O presidente do Supremo Tribunal Federal, Edson Fachin, marcou para o dia 6 de maio o julgamento que vai definir o futuro da divisão dos royalties do petróleo no Estado do Rio de Janeiro. O tema será analisado em sessão presencial do plenário e é tratado no estado como uma das disputas fiscais mais importantes dos últimos anos.
A decisão de pautar o caso veio depois de uma reunião em Brasília com o governador interino do Rio, o desembargador Ricardo Couto de Castro. Foi o terceiro encontro entre os dois em cerca de um mês. Embora a sucessão estadual e a eleição para o mandato-tampão também estejam no radar do STF, a discussão sobre os royalties entrou de vez entre as prioridades da gestão interina.
No julgamento, os ministros vão analisar a lei que alterou os critérios de partilha para ampliar a fatia de estados não produtores. Pelas estimativas técnicas citadas nas reportagens mais recentes, uma eventual redistribuição pode representar perda anual de cerca de R$ 7 bilhões para os cofres fluminenses. A disputa judicial já se arrasta há 13 anos.

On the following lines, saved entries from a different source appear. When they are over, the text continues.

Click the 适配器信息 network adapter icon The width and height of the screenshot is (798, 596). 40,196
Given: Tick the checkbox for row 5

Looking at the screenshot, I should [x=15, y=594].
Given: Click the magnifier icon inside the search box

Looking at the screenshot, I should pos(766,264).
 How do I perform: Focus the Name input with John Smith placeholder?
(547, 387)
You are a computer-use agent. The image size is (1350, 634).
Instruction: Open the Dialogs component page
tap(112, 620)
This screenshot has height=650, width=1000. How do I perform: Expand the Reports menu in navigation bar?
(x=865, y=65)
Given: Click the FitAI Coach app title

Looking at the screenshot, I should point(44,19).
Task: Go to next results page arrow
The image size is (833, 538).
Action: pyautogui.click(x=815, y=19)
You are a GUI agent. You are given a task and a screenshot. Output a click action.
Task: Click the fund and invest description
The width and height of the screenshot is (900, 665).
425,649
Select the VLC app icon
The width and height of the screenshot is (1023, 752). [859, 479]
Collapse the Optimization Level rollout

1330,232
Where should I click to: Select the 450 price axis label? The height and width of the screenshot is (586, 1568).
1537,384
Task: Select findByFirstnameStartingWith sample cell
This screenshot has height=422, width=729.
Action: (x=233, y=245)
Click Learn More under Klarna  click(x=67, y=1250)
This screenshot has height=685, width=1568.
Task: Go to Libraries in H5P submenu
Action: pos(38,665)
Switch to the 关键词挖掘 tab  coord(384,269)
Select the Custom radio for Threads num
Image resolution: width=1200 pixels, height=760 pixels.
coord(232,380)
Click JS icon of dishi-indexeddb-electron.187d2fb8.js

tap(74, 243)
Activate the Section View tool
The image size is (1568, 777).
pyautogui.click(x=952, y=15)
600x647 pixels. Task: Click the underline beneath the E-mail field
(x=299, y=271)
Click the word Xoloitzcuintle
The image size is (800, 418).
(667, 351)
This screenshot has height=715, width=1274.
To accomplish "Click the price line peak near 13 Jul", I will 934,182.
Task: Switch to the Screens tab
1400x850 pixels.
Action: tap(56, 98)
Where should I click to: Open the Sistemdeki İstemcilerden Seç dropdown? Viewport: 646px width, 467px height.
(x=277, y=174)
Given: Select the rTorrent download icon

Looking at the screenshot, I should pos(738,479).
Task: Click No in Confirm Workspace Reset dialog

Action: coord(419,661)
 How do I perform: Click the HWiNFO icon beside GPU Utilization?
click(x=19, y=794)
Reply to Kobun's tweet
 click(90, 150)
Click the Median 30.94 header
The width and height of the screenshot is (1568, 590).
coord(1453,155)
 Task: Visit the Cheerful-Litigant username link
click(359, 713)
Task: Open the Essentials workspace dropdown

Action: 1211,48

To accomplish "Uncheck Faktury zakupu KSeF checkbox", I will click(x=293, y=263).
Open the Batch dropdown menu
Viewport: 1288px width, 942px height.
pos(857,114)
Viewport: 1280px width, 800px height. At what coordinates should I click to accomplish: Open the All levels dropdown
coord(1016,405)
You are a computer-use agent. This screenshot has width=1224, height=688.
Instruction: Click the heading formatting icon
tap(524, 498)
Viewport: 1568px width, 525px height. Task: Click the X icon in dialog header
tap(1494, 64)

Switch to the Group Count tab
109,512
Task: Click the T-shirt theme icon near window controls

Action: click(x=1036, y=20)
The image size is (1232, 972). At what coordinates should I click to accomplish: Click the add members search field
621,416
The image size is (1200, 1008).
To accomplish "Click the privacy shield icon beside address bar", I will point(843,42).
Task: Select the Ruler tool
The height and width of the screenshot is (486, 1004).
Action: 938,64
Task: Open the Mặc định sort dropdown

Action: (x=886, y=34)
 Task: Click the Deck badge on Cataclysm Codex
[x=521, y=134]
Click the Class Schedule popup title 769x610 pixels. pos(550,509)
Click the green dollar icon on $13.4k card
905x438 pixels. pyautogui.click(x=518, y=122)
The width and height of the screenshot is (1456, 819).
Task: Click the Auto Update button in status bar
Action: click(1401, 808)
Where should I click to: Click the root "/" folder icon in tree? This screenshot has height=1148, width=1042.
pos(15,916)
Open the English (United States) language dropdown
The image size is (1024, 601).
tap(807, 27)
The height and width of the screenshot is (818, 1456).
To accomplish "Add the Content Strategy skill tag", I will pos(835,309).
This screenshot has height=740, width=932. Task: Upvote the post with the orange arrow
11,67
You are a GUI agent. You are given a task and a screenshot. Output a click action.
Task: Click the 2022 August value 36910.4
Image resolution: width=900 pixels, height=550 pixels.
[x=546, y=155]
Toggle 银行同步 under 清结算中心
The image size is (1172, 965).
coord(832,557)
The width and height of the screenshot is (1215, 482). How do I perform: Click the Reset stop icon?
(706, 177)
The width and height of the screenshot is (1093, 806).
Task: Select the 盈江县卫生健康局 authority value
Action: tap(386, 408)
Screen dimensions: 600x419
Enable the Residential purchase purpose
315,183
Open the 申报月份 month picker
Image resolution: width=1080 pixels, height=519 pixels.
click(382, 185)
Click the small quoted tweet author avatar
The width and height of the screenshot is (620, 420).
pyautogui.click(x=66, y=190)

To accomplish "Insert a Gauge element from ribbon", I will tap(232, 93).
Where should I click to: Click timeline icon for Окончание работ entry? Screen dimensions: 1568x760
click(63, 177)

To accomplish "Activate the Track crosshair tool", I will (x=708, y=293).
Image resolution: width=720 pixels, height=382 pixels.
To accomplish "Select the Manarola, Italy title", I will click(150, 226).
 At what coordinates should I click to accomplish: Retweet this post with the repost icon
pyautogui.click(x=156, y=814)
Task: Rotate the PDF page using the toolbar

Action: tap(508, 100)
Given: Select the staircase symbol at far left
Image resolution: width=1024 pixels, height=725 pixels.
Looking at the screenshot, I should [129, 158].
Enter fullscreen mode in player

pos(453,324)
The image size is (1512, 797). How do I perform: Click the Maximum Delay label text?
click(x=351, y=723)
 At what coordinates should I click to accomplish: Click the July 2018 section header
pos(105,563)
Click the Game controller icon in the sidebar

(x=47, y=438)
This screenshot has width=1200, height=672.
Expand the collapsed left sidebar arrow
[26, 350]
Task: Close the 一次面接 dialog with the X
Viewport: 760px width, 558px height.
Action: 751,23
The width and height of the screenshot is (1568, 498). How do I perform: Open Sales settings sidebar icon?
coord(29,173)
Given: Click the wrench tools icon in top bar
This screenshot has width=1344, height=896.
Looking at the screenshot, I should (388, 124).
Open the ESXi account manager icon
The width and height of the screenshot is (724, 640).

Hoje, a mudança na divisão segue suspensa por decisão cautelar do próprio Supremo. Na prática, o julgamento de maio deve definir se o modelo atual será mantido ou se haverá redução na participação do Rio de Janeiro, num momento em que o peso do petróleo continua central para as contas do estado e de municípios produtores.
O assunto ganhou ainda mais força com a alta recente do barril no mercado internacional. Segundo projeções mencionadas nas reportagens sobre o tema, a arrecadação fluminense com royalties, inicialmente estimada em R$ 21,5 bilhões para 2026, pode subir bastante e se aproximar de R$ 35 bilhões, a depender do comportamento do petróleo ao longo do ano.
Por isso, o julgamento marcado por Fachin é visto no Rio como mais do que uma discussão jurídica. O que estará em jogo no plenário do STF é uma receita bilionária que influencia diretamente o caixa estadual, a capacidade de investimento e o equilíbrio fiscal de uma parte importante do estado.